PASSAGE TO READ:
--- --- ---

The problem is that it is wrong to neglect rare sequences of coin flips.
A series of 6 heads in a row has a probability of only 1/64, but OTOH
it produces 64 people who have all seen 6 heads, which largely compensates
for the low probability.
Suppose we ran the experiment I showed 64 times in parallel, once with
each of the 64 possible sequences of heads and tails. We'd start off with
64 people, and we'd end up with a lot more because of all the cloning (729
people, as it turns out). One group would see a series of all heads,
and there would be 64 of them at the end. One would see all tails,
and there would be only 1 of them at the end. We can chart it like this:
Number of Number of Number of people Number of
heads seen groups per group at end people total
------------------------------------------------------------------------
6 1 64 64
5 6 32 192
4 15 16 240
3 20 8 160
2 15 4 60
1 6 2 12
0 1 1 1
So there will be 64 people who saw 6 heads, 192 people who saw 5, 240
people who saw 4, etc. From this we can calculate the average number
of heads that was seen by a participant who leaves the experiment, and
it is exactly 4, so the average fraction of heads seen is 4/6 or 2/3,
in accordance with Wei's option (B).
However, I am not 100% sure that this definition of probability is the
right one to use. Consider, for example, if someone offered to bet you,
before you enter the experiment, about the outcome of the coin flip.
Suppose you were willing to give him 2-1 odds that it would come out heads
(because you believe there is a 2/3 chance of that.) You put up $200
and he puts up $100.
After the experiment, if it came out tails, you lose your $200, but there
is only one of you. If it came up heads, you win $100, but there are two
of you, so you have to split it and each gets $50. Subjectively, there is
a 1/3 chance of losing $200 and a 2/3 chance of winning $50, which is a
losing proposition.
You need to make the bet at even odds in order not to lose money. In
that case there is a 1/3 chance of losing $100 and a 2/3 chance of winning
$50, which works out evenly. So despite the fact that subjectively you
will find at the end a 2/3 chance of heads, operationally you must base
your decisions on the assumption of a 1/2 chance of heads. The same cloning
which increases the numbers of copies for certain outcomes also divides
any returns which may come from those outcomes.
So it may be that the most successful people will be those who adopt a
definition of probability which does not take cloning into effect, and
therefore that is the definition which will win.
Hal

--- --- ---

Saved entries
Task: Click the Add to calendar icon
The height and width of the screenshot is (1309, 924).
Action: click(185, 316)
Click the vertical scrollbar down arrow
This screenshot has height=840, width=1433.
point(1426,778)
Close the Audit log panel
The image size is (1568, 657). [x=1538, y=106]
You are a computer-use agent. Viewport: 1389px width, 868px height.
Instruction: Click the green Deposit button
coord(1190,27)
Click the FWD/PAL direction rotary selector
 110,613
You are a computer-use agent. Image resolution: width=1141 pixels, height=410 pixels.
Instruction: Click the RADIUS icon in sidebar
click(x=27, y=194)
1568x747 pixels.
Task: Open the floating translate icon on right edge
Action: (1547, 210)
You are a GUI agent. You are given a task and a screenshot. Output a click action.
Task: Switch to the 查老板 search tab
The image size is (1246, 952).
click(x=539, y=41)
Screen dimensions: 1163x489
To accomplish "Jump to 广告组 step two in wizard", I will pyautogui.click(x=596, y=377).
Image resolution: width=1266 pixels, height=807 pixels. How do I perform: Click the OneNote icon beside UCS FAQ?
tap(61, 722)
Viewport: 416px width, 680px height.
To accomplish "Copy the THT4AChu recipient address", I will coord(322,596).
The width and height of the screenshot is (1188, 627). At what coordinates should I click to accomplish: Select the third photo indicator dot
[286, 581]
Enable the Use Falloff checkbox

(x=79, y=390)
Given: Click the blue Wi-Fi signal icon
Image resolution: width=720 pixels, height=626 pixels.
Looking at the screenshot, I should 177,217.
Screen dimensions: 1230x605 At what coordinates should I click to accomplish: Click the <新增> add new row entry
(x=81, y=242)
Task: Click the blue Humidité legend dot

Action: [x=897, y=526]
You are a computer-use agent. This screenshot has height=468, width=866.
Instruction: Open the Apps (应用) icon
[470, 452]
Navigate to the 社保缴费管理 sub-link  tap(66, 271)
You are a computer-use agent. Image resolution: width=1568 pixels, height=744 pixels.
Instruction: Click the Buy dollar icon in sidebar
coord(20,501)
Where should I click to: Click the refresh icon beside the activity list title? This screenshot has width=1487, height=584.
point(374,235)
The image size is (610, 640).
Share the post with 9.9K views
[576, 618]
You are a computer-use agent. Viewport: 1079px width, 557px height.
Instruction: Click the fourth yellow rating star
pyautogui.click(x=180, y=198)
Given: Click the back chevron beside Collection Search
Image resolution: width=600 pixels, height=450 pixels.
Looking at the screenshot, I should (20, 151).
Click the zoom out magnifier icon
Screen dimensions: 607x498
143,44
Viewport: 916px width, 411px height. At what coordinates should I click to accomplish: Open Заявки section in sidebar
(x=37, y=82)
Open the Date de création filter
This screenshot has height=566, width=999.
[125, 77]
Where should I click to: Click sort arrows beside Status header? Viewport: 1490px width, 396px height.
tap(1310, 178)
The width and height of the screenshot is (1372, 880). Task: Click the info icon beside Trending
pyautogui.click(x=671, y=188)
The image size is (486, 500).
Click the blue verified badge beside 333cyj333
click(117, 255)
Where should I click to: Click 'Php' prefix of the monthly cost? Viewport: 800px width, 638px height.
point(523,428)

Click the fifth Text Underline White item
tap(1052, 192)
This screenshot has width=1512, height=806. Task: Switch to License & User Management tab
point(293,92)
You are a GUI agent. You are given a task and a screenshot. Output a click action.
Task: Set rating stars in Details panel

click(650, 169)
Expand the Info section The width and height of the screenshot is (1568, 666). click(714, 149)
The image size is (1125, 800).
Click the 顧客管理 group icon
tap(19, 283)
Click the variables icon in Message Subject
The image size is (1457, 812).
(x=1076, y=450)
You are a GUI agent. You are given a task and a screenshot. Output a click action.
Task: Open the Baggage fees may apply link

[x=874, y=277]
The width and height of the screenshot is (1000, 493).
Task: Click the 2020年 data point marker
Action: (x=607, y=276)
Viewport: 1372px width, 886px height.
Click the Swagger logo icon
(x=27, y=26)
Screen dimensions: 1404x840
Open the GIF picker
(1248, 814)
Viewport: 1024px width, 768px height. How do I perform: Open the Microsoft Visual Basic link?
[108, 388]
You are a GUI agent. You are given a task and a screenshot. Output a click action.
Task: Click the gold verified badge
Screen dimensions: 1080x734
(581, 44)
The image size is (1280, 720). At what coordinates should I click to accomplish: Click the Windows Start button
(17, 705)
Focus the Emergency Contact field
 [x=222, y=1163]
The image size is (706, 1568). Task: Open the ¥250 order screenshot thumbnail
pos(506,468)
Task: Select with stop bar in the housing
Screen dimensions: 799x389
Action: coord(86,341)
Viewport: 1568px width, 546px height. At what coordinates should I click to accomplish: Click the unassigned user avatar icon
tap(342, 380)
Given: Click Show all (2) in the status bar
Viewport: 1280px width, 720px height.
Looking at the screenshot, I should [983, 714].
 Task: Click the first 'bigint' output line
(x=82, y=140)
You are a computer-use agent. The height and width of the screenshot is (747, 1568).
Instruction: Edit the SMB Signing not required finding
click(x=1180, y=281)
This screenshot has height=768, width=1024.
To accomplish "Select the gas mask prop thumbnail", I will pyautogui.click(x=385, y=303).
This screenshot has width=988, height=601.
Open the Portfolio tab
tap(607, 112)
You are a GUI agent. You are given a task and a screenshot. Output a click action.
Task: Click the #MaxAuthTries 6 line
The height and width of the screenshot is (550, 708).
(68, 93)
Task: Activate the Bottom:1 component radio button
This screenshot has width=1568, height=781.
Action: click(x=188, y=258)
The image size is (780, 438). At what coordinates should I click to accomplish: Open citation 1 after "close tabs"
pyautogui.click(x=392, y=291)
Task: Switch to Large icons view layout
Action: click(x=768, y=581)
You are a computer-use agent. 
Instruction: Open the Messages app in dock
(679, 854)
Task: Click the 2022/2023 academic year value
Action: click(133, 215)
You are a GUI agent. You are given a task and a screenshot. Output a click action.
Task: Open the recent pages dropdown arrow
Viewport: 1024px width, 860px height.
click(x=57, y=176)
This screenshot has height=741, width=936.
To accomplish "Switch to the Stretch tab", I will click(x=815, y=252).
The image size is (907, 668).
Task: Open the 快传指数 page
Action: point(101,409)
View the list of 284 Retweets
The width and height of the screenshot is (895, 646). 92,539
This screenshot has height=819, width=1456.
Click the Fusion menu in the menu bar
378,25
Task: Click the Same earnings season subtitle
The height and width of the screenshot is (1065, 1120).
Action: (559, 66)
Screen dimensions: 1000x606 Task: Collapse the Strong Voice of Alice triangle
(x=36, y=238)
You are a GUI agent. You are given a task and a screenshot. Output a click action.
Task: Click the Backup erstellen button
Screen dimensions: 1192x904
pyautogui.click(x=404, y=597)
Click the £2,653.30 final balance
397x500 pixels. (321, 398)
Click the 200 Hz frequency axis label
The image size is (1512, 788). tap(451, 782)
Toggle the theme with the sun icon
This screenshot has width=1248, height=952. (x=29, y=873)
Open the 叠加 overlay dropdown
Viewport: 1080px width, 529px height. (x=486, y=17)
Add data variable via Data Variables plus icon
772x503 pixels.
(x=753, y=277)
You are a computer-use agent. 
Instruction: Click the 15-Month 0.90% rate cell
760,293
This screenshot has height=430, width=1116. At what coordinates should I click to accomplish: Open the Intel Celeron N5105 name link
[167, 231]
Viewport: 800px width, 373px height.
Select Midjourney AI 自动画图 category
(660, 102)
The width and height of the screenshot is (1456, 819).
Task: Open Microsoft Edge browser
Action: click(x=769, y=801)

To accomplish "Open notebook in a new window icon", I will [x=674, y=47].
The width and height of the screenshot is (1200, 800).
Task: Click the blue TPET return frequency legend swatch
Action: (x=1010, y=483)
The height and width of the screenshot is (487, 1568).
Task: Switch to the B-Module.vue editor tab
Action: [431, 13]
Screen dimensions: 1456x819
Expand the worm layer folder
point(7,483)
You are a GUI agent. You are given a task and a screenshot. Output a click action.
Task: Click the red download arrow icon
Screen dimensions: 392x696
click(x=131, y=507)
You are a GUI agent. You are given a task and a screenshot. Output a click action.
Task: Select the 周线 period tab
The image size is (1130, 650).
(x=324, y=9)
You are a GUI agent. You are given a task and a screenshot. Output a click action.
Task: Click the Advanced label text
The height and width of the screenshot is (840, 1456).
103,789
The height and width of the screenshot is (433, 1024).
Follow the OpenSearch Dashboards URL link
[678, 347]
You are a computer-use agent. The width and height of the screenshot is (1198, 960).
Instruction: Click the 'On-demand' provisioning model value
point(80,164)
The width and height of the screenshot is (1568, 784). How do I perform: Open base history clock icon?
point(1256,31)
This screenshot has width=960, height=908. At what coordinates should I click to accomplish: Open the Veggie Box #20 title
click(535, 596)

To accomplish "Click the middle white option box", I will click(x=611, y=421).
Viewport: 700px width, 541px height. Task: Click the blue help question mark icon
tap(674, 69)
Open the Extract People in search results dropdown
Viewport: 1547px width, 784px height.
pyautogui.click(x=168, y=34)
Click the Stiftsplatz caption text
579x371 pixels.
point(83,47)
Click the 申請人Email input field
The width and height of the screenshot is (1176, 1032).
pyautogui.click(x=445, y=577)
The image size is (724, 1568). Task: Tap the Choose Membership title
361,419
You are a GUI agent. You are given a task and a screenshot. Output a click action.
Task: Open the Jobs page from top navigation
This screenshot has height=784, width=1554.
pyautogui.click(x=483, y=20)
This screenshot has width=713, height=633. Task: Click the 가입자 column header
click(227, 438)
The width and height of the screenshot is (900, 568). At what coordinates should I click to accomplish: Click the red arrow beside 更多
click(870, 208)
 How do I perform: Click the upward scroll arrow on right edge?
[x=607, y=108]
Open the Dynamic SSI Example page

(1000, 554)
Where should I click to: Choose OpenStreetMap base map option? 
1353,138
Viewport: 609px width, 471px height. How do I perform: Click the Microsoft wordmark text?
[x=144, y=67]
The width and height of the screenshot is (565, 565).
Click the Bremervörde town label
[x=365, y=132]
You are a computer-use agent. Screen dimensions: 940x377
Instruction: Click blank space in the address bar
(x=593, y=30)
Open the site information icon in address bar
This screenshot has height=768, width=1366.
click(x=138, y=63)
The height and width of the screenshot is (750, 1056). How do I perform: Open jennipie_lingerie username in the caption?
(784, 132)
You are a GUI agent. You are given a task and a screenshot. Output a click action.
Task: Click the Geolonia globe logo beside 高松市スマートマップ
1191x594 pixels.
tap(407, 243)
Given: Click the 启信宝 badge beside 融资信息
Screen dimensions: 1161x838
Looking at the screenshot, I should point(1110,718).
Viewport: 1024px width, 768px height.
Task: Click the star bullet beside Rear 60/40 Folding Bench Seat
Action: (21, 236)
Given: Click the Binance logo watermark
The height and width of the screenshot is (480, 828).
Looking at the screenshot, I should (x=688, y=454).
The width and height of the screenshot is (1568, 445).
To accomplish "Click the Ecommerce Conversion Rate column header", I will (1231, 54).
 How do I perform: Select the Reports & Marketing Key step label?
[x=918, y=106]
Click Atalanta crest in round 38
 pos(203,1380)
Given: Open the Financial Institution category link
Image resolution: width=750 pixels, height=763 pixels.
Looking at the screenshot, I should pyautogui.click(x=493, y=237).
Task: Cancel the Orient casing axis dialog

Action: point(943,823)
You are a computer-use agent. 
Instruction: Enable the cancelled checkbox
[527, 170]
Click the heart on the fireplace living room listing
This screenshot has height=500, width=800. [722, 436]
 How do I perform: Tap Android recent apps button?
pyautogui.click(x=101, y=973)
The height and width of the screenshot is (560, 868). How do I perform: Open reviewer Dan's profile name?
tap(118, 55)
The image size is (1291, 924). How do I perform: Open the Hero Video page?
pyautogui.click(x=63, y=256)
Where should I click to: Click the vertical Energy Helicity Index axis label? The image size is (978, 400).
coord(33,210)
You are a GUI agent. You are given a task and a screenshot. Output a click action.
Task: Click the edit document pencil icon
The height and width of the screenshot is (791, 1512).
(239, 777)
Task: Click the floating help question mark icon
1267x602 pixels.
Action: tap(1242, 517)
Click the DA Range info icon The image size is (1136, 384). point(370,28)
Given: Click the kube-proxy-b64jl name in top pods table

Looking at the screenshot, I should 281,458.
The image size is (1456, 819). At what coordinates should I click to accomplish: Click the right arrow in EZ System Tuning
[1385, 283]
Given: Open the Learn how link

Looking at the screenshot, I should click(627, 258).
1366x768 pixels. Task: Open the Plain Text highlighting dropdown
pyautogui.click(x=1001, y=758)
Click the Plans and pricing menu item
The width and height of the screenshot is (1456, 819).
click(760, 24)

--- --- ---

PARTS OF THE EXERCISE:
1 - Transcribe the stretch of the coin-flip post from "So it may be" through "which will win.".
2 - Summarize the coin-flip post in two sentences.
The saved entries have no connection to the coin-flip post.

EXPECTED OUTPUTS:
1 -
So it may be that the most successful people will be those who adopt a
definition of probability which does not take cloning into effect, and
therefore that is the definition which will win.

2 - When the 64 possible six-flip sequences are run with cloning, the people who leave the experiment have seen an average of exactly 4 heads, a 2/3 fraction that matches Wei's option (B). Since cloning also splits any winnings, a bet on heads breaks even only at even odds, so the writer suggests decisions must assume a 1/2 chance and that a definition of probability that ignores cloning may be the one that wins.